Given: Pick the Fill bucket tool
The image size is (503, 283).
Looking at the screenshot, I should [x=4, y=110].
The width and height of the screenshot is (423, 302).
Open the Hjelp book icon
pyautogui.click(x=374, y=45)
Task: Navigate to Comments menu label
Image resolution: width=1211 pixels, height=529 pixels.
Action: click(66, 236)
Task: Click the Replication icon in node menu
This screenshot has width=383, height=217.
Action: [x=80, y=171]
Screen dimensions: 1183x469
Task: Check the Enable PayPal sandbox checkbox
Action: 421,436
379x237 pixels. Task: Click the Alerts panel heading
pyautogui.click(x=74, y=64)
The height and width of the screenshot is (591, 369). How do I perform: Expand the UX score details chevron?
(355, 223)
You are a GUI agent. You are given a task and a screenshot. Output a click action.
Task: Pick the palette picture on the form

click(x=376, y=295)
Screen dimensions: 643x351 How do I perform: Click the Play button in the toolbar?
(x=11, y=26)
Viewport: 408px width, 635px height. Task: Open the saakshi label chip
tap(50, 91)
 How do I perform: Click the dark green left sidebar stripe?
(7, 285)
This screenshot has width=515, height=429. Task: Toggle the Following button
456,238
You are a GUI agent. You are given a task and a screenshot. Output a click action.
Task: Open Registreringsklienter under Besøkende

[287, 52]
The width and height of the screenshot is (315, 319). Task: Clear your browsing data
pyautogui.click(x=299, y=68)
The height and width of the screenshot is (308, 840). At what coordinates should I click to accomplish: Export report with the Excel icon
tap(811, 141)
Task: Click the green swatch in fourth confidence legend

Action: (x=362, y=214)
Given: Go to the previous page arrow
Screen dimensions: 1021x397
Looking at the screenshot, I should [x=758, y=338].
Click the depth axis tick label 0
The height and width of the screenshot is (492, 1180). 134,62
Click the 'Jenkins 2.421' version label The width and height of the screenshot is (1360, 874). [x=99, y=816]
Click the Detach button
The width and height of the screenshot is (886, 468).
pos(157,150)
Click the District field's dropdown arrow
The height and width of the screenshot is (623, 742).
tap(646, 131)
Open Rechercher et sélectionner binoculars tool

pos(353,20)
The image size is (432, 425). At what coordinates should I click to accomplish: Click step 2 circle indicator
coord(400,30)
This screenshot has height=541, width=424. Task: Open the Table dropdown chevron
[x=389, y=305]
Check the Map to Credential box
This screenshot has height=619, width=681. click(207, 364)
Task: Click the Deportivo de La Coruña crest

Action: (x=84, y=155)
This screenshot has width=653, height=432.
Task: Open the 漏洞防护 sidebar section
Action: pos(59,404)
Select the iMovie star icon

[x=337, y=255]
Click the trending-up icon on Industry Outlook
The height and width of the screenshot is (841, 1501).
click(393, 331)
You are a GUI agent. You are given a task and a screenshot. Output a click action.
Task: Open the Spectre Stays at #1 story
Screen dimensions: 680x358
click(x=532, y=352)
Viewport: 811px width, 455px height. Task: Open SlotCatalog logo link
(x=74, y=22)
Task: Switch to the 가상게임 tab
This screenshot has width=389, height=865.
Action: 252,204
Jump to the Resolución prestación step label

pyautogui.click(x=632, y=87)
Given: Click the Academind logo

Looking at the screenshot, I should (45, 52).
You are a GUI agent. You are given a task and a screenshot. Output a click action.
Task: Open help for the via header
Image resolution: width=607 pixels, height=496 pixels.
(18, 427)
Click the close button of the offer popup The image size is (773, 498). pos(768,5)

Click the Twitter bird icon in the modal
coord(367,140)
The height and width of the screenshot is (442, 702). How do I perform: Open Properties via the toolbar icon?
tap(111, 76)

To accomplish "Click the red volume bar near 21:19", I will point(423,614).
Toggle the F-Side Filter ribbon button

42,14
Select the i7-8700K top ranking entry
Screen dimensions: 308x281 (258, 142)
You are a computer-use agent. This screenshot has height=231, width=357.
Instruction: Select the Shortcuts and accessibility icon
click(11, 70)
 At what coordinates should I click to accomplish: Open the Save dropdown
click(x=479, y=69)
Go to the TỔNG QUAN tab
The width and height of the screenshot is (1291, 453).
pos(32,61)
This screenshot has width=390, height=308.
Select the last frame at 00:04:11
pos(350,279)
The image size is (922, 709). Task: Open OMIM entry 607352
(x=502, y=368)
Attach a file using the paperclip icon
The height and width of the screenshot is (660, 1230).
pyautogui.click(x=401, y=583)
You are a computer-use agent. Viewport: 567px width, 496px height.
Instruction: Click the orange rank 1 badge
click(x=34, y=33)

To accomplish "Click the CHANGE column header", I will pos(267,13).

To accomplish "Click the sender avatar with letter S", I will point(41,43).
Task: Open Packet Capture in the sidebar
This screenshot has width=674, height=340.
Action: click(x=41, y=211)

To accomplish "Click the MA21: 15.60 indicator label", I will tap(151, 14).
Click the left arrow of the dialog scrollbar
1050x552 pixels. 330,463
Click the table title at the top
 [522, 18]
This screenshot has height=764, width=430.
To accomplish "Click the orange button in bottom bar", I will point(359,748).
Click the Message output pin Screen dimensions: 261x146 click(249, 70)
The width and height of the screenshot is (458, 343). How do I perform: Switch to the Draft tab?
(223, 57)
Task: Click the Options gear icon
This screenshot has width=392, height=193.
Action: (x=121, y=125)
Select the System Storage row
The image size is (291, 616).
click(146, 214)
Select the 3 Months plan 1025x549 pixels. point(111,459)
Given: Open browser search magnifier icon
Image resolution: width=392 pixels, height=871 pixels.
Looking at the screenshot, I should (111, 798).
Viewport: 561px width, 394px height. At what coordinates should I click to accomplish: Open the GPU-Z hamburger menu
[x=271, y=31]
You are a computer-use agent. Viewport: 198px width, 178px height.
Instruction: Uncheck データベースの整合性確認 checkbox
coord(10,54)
☆ ☆ ☆ ☆ ☆ ☆ ☆
> [EXERCISE DETAILS]: Exact reproduction is required. Give the lines of the data from its first line through the line containing "Task: Navigate to Comments menu label", and no others.

> [REPLY]:
Given: Pick the Fill bucket tool
The image size is (503, 283).
Looking at the screenshot, I should [x=4, y=110].
The width and height of the screenshot is (423, 302).
Open the Hjelp book icon
pyautogui.click(x=374, y=45)
Task: Navigate to Comments menu label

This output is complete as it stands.